Patricia Hruby Powell came to writing via a circuitous route. Before becoming an author, she danced throughout Europe and the Americas, performed as a trapeze artist, worked in lithography, and as a librarian. Now Patricia tells stories throughout the United States, and accents her tales for all ages with dance, worldwide percussion instruments, and life-like animal sounds. In the course of her career she has received numerous awards and fellowships for her storytelling and choreography.
Zinnia: How the Corn Was Saved
When the Navajos crops fail yet again, the boy Red Bird is sent to ask Spider Woman for her help. His journey leads him to a flock of sun-yellow birds, a lizard, a Gila monster, and a snake. To each of the animals, Red Bird asks the same question: Could you tell me where Spider Woman lives? At last, after traveling in each of the four directions, Red Bird finds Spider Woman sitting in her web. Will she help him?
Red Birds quest to save his people will serve as an inspiration to all readers with responsibilities that sometimes seem impossible to fulfill.
As fire creeps toward the village of the First People, First Man and First Woman must find a way to quench the flames. First Woman asks the Bird People, the River People, and the Water People for assistance, but everyone she speaks to has an excuse.
“Not me,” said Mockingbird. “The smoke would hurt my voice and I would never sing again.”

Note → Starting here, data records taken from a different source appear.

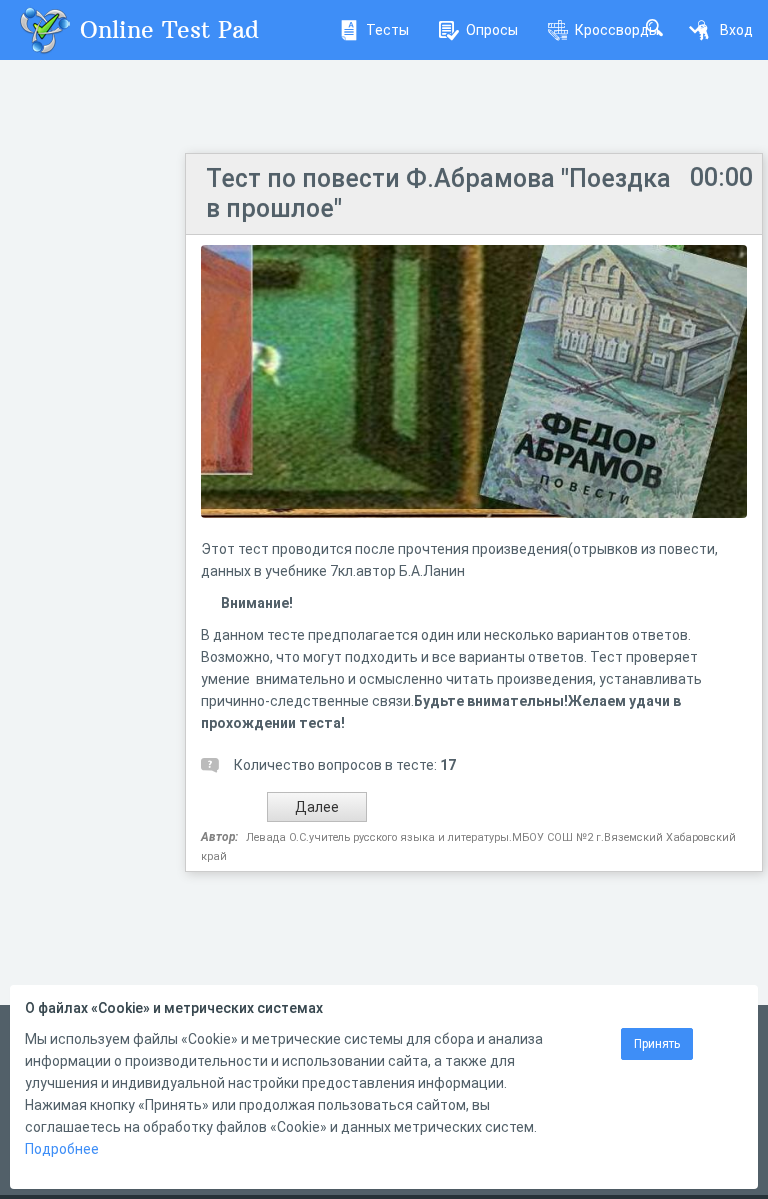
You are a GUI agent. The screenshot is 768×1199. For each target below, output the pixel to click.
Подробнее (62, 1149)
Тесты (387, 30)
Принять (657, 1044)
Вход (736, 30)
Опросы (492, 30)
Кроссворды (617, 30)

“Not me,” said Snail. “I carry my house with me and I am slow.”
“No,” said Beaver. “We’d like to help, but our river home would become a desert if we changed the flow of water.”
At last, First Woman asks the mysterious Frog for help. Will he be able to stop the flames before they reach the village?
Author Patricia Hruby Powell’s retelling of this Navajo folktale is as graceful as it is compelling, and as magical as the mythical time it describes. Enter the village of the First People … and become a part of the time when the world was new.